EXTRAIT À LIRE:
★ ★ ★ ★

En séance, deux amendements identiques ont été adoptés pour répondre aux lacunes de la rédaction de l’article 1. Le principe de la « liste » a été abandonné au bénéfice d’un principe de consentement individuel explicite, exprimé directement par le consommateur sans qu’il soit nécessaire de s’inscrire sur une base de données centralisée. Concrètement, le texte prévoit désormais que le démarchage téléphonique est interdit, sauf si le consommateur a préalablement donné son accord. Cette solution aligne ainsi le régime du démarchage sur celui qui s’applique en matière de prospection électronique.

Dans sa nouvelle rédaction, l’article 1 prévoit que le consentement du consommateur doit être libre, spécifique et informé, conformément aux exigences du règlement général sur la protection des données (RGPD) et de la directive 2002/58/CE (qui n’était pas compatible avec la solution initiale d’une liste de consentement générale). L’accord pourra être recueilli par tout moyen approprié, notamment lors d’une visite sur un site Internet, via une case à cocher ou un échange direct avec l’entreprise concernée.

Enfin, les articles additionnels 2 à 9 ont été inscrits dans la proposition de loi par voie d’amendements.

 


   COMMENTAIRE Des ARTICLEs

Article adopté par la commission avec modifications.

 

L’article 1er de la proposition de loi met fin au système d’opt-out et vise à aligner le régime du démarchage téléphonique sur celui des courriels et SMS en instaurant un consentement spécifique au cas par cas, afin de garantir une meilleure conformité avec le RGPD tout en limitant les impacts économiques et sociaux du passage à un système d’opt-in généralisé.

 Aux termes de l’article L. 221-16 du code de la consommation, « le professionnel qui contacte un consommateur par téléphone en vue de conclure un contrat portant sur la vente d'un bien ou sur la fourniture d'un service indique au début de la conversation, de manière claire, précise et compréhensible, son identité, le cas échéant l'identité de la personne pour le compte de laquelle il effectue cet appel et la nature commerciale de celui-ci. » Un régime d’opt-out, via la liste « Bloctel », est actuellement prévu à l’article L. 223-1 du même code pour le consommateur qui ne souhaite pas être démarché. Toutefois, ce dispositif souffre de nombreux dysfonctionnements, évoqués dans l’avant-propos du présent rapport.

 Aussi la proposition de loi, dans sa version initiale, consacrait-elle l’interdiction par principe du démarchage téléphonique, sauf lorsque le consommateur s’inscrivait sur une liste de consentement. Mais face au risque d’incompatibilité du dispositif avec le droit européen et au regard des conséquences économiques potentielles d’une telle mesure, l’article a été remanié en séance.

Le principe de la liste de consentement initialement proposé est désormais remplacé par un principe d’interdiction du démarchage téléphonique chaque fois que le consommateur « n’a pas exprimé préalablement son consentement pour faire l’objet de prospections commerciales par ce moyen. ».

★ ★ ★ ★

DONNÉES FOURNIES:
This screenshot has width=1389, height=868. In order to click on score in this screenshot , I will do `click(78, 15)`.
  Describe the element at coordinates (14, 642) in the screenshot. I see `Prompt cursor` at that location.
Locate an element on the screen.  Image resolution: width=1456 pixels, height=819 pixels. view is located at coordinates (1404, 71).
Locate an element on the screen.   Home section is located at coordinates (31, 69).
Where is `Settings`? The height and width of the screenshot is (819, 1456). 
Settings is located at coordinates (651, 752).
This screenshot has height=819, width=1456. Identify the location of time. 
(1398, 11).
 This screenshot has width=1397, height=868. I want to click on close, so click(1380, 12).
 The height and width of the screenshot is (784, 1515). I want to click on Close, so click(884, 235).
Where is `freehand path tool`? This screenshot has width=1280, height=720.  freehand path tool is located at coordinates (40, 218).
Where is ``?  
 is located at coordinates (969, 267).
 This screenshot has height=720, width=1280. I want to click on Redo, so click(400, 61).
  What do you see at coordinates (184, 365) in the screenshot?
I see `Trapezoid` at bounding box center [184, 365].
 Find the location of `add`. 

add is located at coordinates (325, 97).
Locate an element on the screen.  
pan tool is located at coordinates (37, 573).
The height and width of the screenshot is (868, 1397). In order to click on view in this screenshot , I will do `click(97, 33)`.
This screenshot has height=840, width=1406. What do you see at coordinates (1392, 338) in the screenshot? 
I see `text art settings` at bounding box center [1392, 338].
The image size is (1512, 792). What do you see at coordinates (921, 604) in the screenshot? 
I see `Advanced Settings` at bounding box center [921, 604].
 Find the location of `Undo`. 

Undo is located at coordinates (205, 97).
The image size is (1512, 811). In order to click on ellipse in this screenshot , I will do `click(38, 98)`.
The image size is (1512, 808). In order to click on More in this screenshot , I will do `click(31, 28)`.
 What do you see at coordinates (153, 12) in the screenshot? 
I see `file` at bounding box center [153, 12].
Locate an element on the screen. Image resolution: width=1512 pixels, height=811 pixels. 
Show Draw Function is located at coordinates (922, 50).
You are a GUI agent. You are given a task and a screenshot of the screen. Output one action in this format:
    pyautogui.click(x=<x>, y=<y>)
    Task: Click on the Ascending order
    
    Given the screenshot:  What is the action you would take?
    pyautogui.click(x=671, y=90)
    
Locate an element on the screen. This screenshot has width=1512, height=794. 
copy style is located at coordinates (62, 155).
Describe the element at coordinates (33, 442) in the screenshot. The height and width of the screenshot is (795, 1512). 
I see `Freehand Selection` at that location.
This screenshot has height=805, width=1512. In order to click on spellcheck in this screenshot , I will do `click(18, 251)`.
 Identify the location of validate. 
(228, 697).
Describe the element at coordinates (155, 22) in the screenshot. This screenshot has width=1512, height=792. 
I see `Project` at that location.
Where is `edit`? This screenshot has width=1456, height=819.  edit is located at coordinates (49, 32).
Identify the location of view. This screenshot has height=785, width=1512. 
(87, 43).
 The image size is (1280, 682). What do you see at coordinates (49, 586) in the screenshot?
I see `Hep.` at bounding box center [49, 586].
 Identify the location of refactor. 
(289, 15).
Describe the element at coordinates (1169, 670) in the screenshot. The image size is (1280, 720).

★ ★ ★ ★

SUJET À TRAITER: Relevez dans l'extrait sur le démarchage téléphonique les moyens cités en exemple pour recueillir l'accord du consommateur.

SOLUTION PROPOSÉE:
- lors d'une visite sur un site Internet
- via une case à cocher
- par un échange direct avec l'entreprise concernée